On Thursday, Cully neighborhood leaders cut the ribbon on a $20 million affordable housing project built to serve the Native American community.
This is the latest collaboration between The Native American Youth and Family Center (NAYA), the Confederated Tribes of Siletz Indians and Community Development Partners.
“In the past, we’ve had our communities spread further and further away from Portland due to gentrification, another economic pressure,” said Paul Lumley, NAYA’s CEO. “So we’re focusing on bringing them back. Being together is so important.”
Located on the corner of Northeast Going and 42nd streets, the building’s namesake is Mamook Tokatee, which is a Chinook Wawa phrase meaning “Make Beautiful.”
Of the 56 residential units, 20 are reserved for members of the Confederated Tribes of Siletz Indians and other federally recognized tribes. Six units are earmarked for working artists.
Lumley said Native American art is a key component of the overall aesthetic.
“This project is all about art. I wanted to be really profound in the way we present these buildings to the public. You drive by, you can clearly tell this is a Native building with all the art and all the design work.”

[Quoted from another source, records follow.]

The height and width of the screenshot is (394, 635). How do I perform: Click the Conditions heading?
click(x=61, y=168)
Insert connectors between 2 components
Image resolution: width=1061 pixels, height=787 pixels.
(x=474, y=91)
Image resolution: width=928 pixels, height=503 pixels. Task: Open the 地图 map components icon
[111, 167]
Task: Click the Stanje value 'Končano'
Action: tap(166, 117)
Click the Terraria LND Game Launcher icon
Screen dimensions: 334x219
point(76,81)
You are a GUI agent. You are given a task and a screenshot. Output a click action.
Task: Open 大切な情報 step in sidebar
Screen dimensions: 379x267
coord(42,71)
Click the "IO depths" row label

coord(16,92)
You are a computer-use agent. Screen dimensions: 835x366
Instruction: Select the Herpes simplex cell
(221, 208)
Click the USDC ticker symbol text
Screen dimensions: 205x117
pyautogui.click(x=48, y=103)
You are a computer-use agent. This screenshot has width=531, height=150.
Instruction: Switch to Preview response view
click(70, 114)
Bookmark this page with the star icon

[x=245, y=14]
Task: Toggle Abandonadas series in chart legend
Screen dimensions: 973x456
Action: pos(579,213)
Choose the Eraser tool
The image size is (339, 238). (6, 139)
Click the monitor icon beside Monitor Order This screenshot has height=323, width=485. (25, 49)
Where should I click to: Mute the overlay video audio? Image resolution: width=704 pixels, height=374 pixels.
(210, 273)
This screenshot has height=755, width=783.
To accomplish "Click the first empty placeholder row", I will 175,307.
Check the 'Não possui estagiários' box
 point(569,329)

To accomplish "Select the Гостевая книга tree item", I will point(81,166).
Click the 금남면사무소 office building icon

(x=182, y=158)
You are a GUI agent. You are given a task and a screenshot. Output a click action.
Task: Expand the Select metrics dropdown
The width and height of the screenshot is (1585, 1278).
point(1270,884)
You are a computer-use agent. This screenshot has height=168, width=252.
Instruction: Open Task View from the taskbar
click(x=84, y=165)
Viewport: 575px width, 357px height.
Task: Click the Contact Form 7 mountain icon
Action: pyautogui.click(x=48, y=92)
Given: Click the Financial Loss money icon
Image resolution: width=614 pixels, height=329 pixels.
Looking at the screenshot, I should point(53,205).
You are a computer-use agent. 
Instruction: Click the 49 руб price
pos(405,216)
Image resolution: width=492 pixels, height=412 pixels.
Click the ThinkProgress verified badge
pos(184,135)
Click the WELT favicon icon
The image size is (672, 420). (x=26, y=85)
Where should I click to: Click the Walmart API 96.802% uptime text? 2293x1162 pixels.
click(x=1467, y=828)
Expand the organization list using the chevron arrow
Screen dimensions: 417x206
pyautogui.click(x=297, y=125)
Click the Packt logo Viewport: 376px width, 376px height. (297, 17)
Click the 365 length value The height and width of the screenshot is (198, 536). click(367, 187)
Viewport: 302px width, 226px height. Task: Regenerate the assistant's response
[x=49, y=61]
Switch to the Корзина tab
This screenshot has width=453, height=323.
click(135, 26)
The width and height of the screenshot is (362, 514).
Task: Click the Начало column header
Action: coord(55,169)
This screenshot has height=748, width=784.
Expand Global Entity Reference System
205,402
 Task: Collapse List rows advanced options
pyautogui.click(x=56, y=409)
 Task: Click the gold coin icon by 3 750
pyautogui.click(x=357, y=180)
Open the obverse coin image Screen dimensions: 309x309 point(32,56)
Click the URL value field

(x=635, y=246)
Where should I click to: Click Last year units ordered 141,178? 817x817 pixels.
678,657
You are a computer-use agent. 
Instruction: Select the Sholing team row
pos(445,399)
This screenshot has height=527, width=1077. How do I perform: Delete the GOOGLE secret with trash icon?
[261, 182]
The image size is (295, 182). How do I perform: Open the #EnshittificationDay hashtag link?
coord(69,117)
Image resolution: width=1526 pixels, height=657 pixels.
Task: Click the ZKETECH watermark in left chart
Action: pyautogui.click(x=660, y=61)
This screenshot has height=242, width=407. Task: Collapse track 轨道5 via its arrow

Inside, the building is adorned with different works created by a spectrum of Native American artists — from murals to sculptures.
“There’s probably 30 pieces of framed art in the building throughout, not just in the lobby area, but also on every floor. The muralists have done just an amazing job,” said Lumley.
Circus artist and musician Fyre Killsrightdaway is a member of the Oglala Sioux Tribe and one of the new residents.
“I never got to actually get in touch with my culture until I was 18,” said Killsrightdaway. “So being able to get more and more in touch and now being able to live with indigenous people and having the ability to create and make space for them is just like one of the dreams that I didn’t know that I had.”
That’s the potent mixture of art and community that NAYA’s Paul Lumley hopes this housing project provides.
“People who are moving into these properties are people coming from a place of trauma. And we found that art is very healing. And so the focus here is gonna be healing a community through art.”
The goal in 10 years, explained Lumley, is to turn the Cully district into a bustling hub.
“We’re gonna see more Native businesses here. We’re gonna see more of a thriving neighborhood in the whole Cully neighborhood, We’re gonna see more businesses here. It’s gonna be a sense of Native community.”